EXERCISE DIRECTIONS:
An exact copy of every record, without the pictures, is what should come back.

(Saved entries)
__________

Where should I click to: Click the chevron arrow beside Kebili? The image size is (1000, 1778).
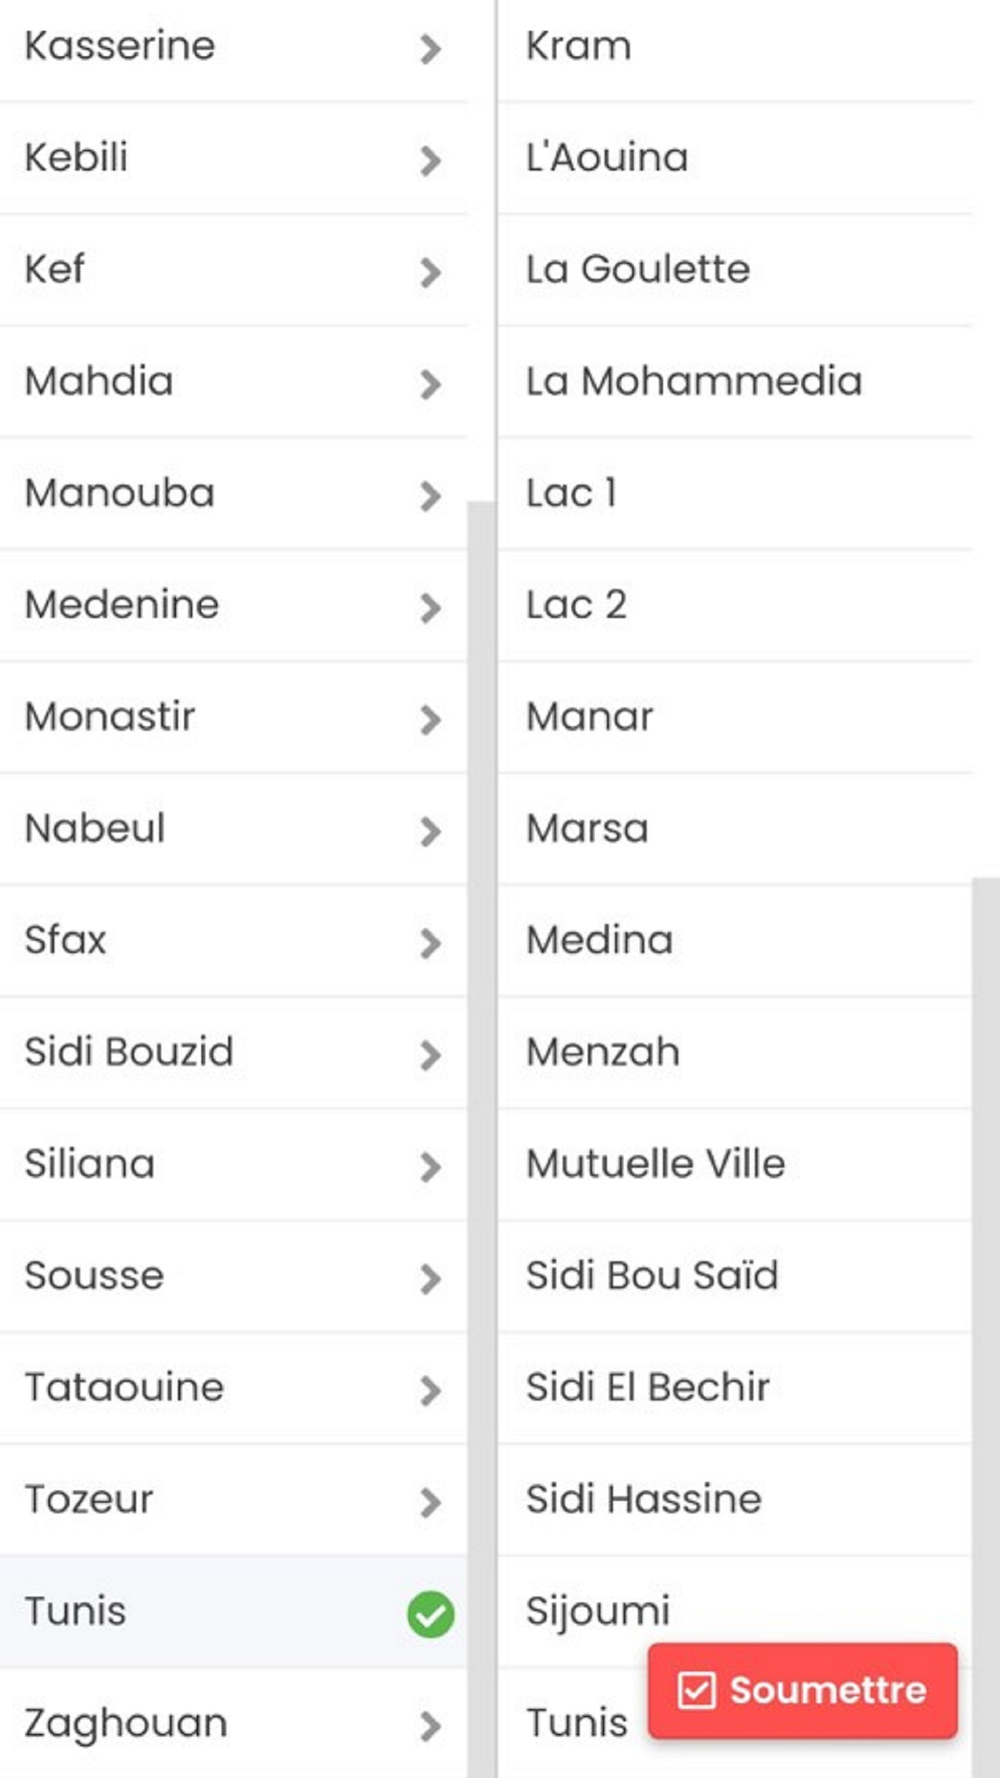pyautogui.click(x=431, y=160)
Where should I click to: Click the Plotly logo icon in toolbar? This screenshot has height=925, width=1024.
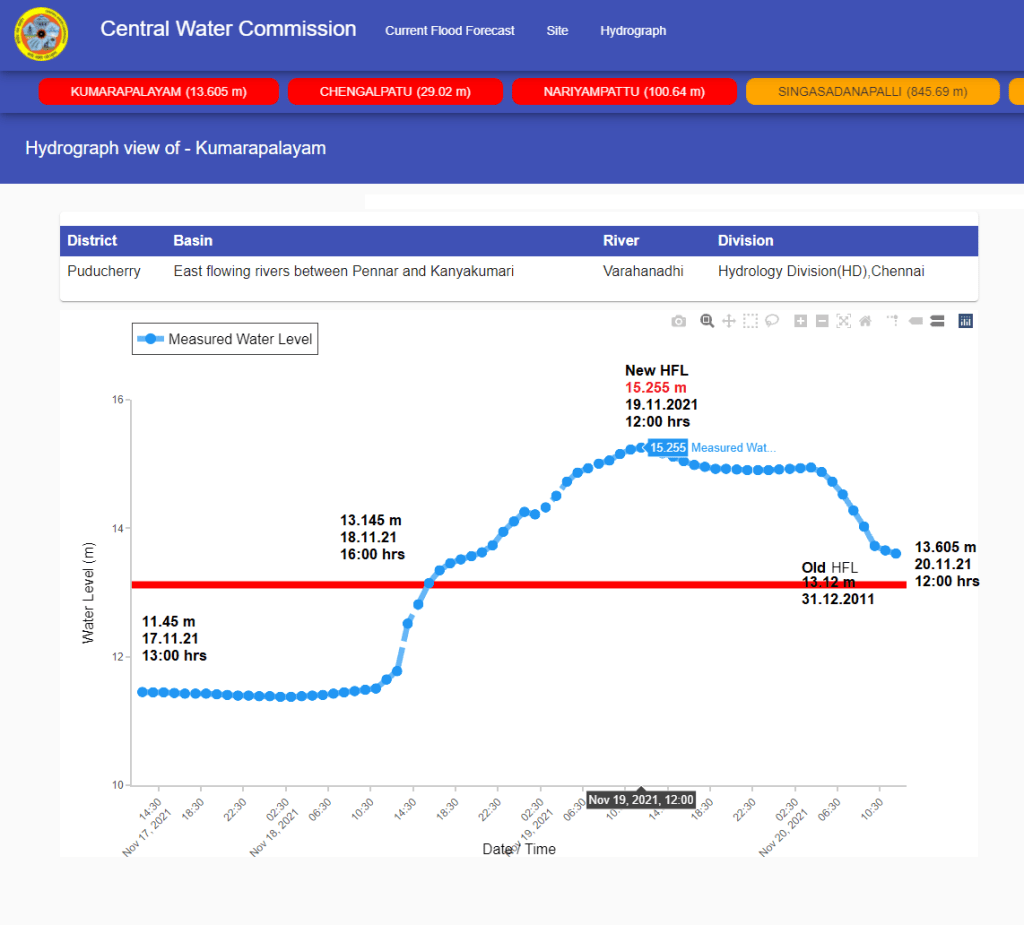(x=966, y=321)
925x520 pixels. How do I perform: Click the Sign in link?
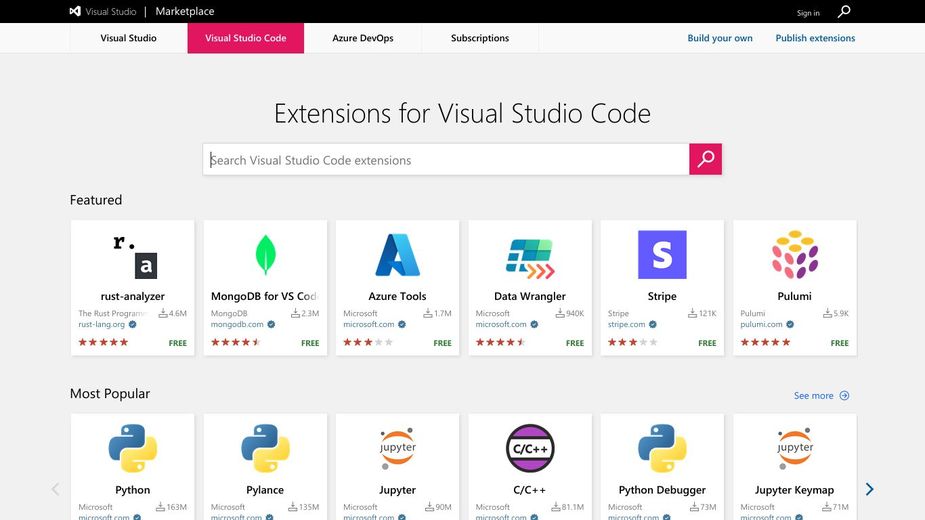coord(808,13)
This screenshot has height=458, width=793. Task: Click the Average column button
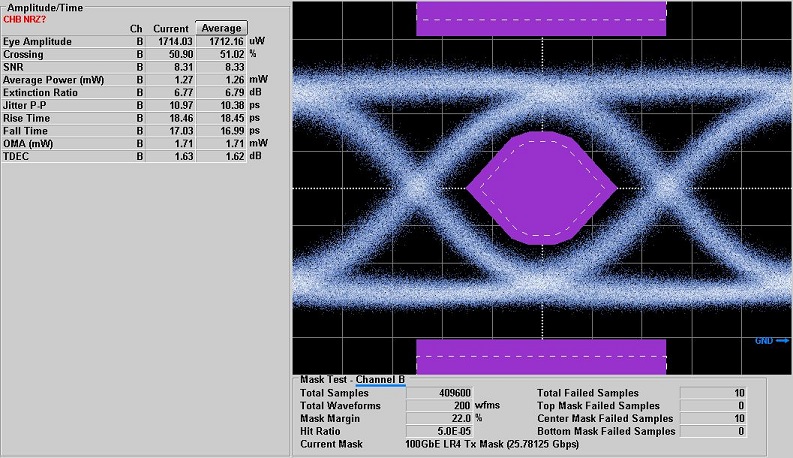pyautogui.click(x=221, y=28)
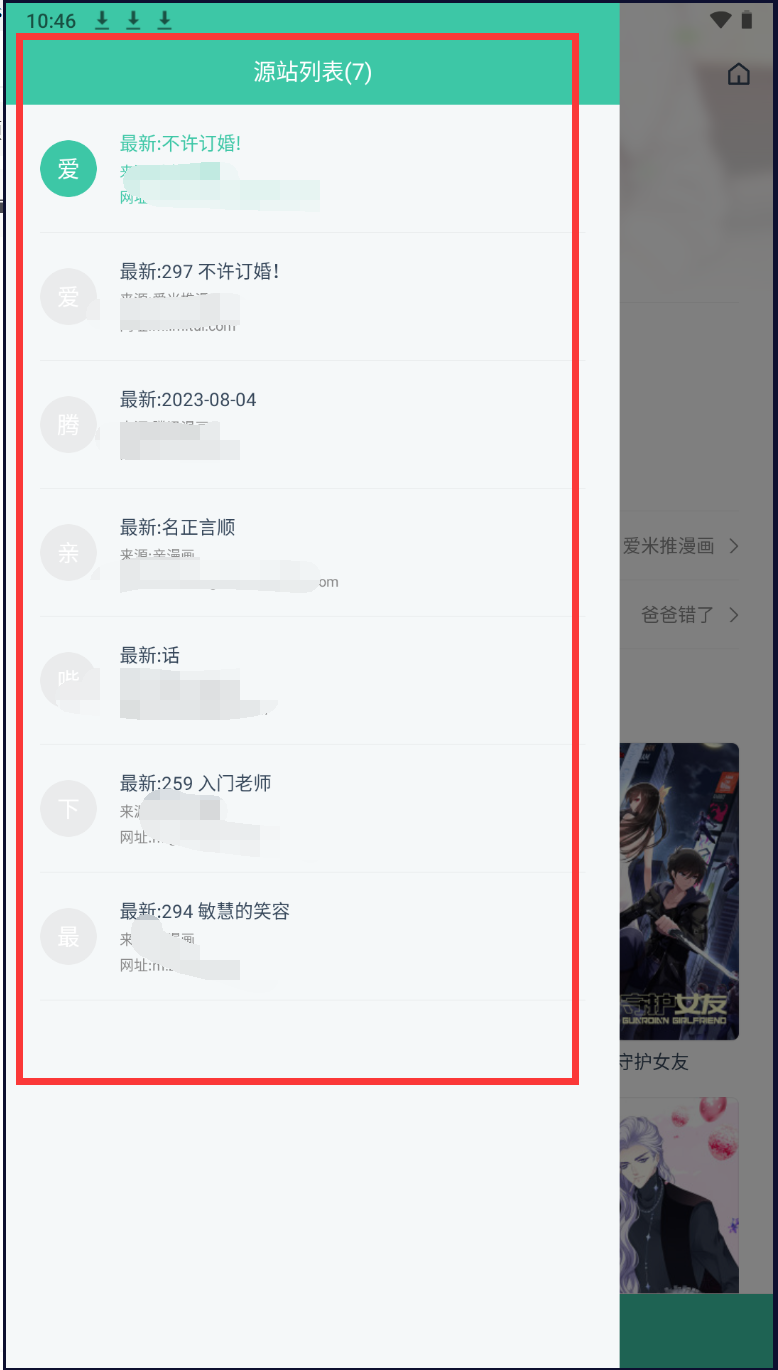Tap the battery icon in status bar
778x1370 pixels.
coord(747,20)
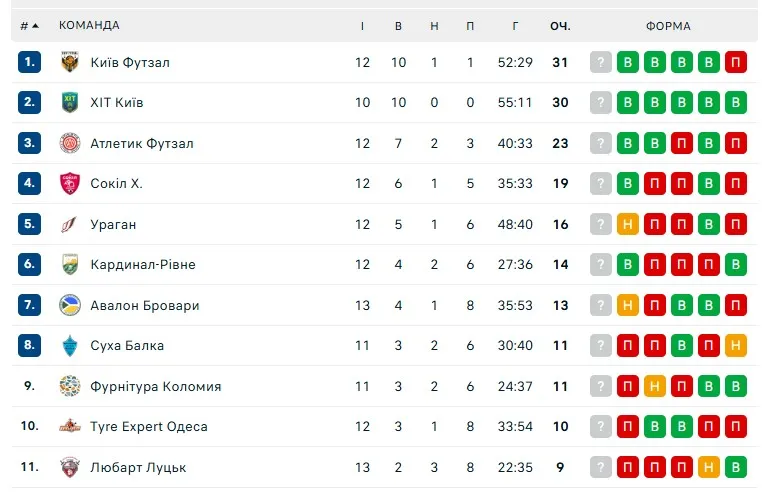Click Київ Футзал's red П loss badge
The width and height of the screenshot is (762, 495).
736,62
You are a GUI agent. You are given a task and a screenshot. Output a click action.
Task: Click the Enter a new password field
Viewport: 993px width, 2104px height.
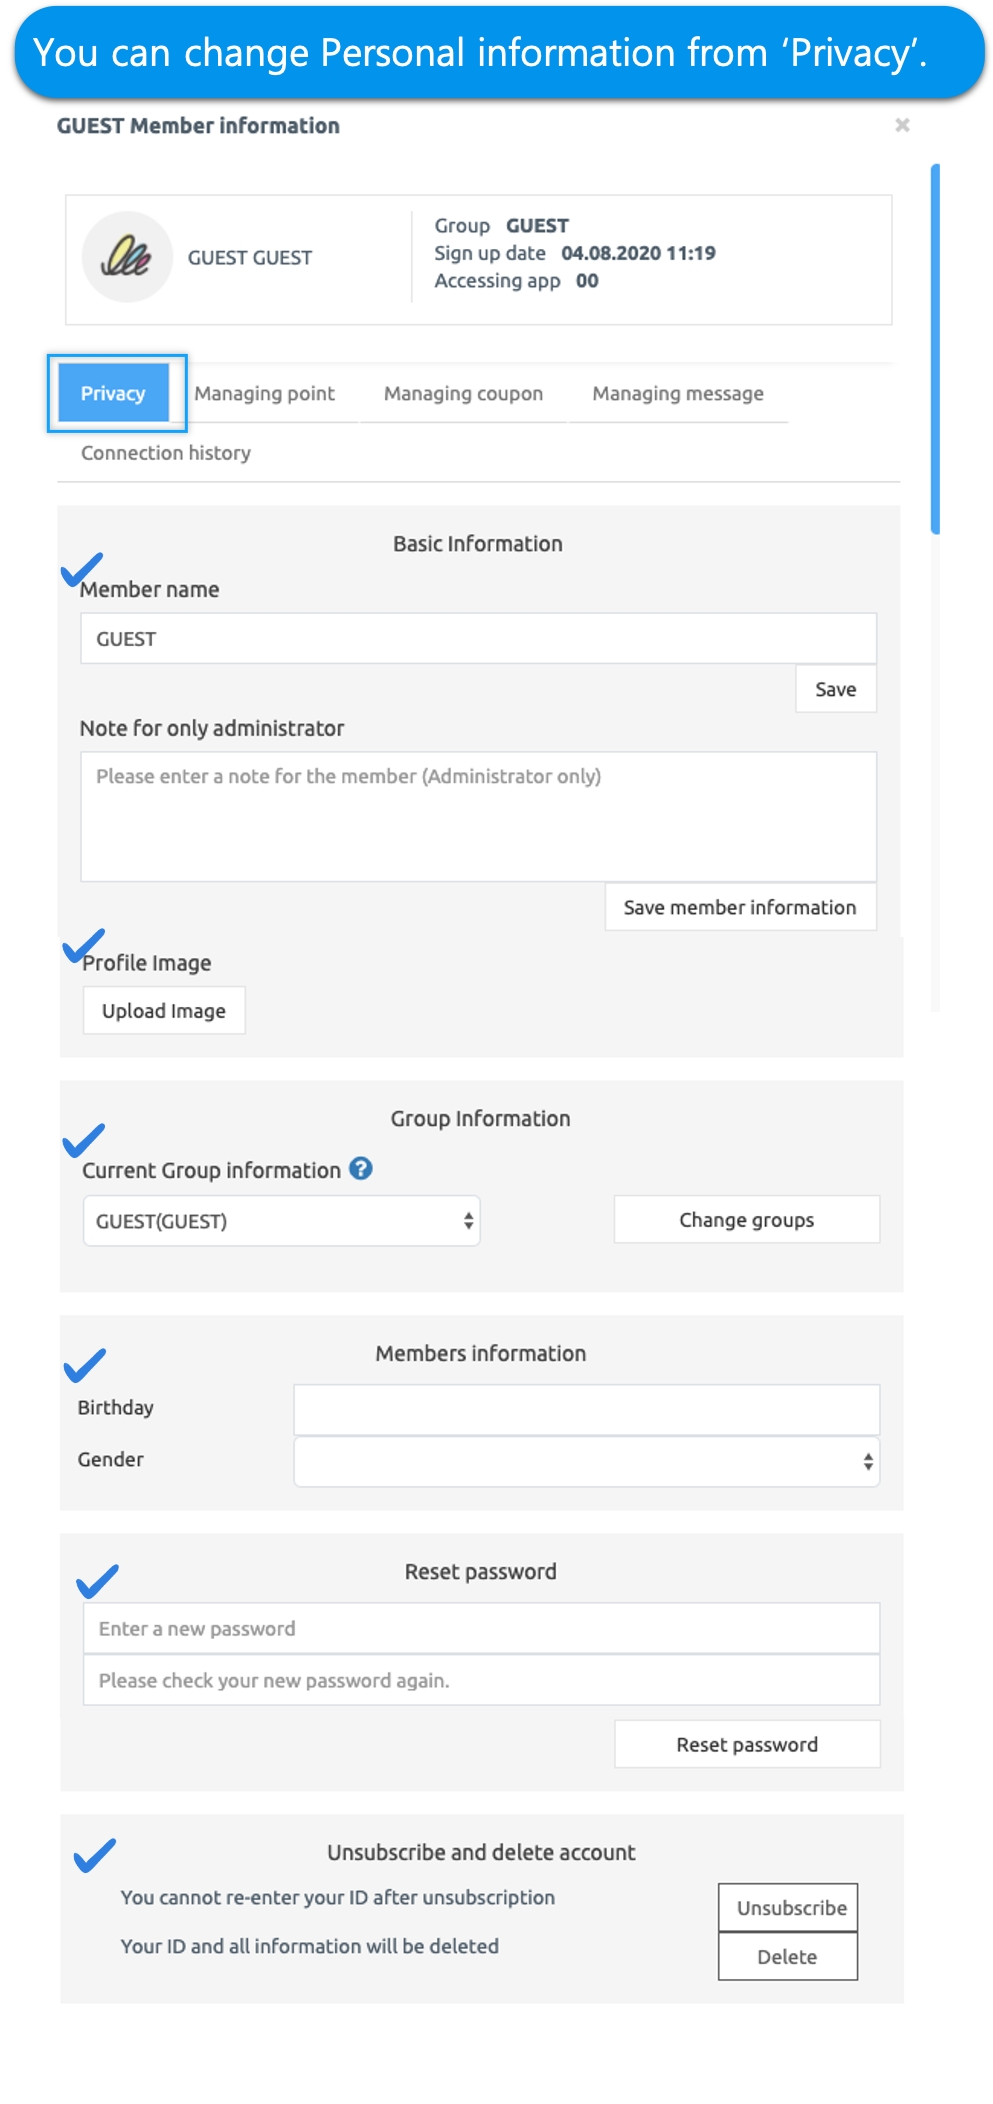coord(481,1628)
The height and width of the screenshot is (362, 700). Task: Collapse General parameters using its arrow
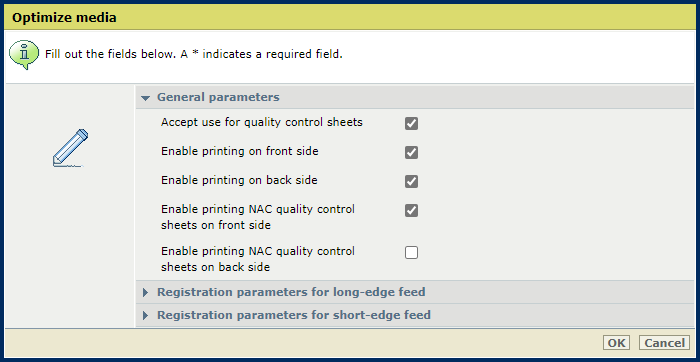pyautogui.click(x=146, y=98)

__________

RESPONSE:
Where should I click to: Click the chevron arrow beside Kebili? The image size is (1000, 1778).
pyautogui.click(x=431, y=160)
Where should I click to: Click the Plotly logo icon in toolbar? This screenshot has height=925, width=1024.
(x=966, y=321)
925x520 pixels. How do I perform: Click the Sign in link?
coord(808,13)
This screenshot has height=458, width=793. Task: Click the Average column button
pyautogui.click(x=221, y=28)
Tap the battery icon in status bar
778x1370 pixels.
coord(747,20)
Click Київ Футзал's red П loss badge
The width and height of the screenshot is (762, 495).
736,62
You are a GUI agent. You are given a task and a screenshot. Output a click action.
Task: Click the Enter a new password field
Viewport: 993px width, 2104px height.
coord(481,1628)
The height and width of the screenshot is (362, 700). Task: Collapse General parameters using its arrow
pyautogui.click(x=146, y=98)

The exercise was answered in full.